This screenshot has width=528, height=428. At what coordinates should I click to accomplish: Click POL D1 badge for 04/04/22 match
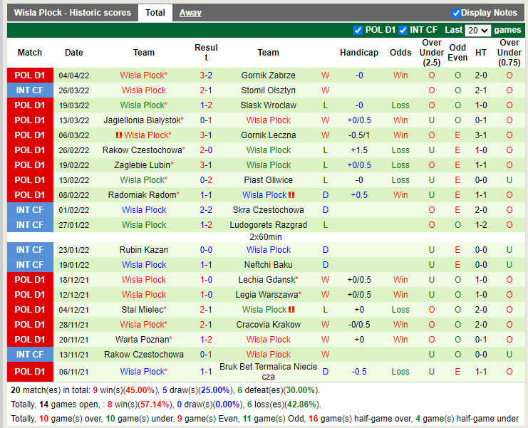[30, 75]
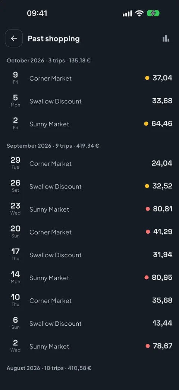Open the statistics bar chart icon
The width and height of the screenshot is (179, 390).
click(166, 38)
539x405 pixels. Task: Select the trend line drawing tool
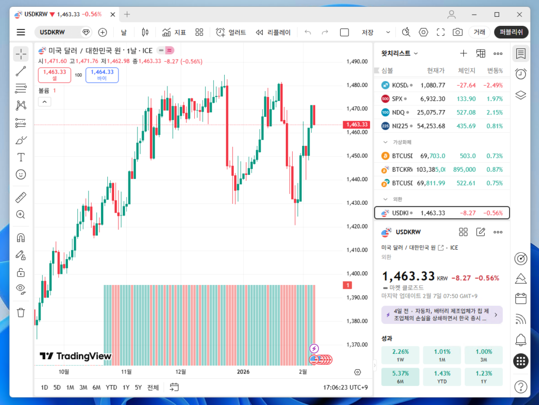21,72
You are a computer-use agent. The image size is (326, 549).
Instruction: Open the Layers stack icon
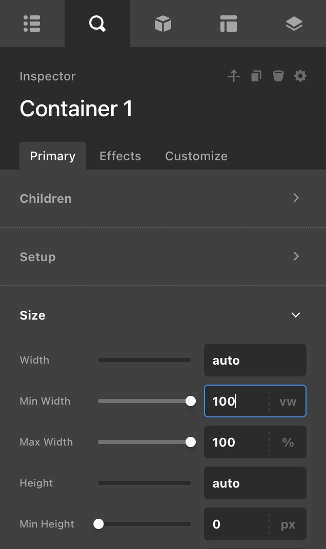[x=294, y=24]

+ + +

* Exercise requirements: Reproduce the lines from the one holding "You are a computer-use" through the end of the entries above exactly, keeping both ends and dropping every picture.

* Reply to the task:
You are a computer-use agent. The image size is (326, 549).
Instruction: Open the Layers stack icon
[x=294, y=24]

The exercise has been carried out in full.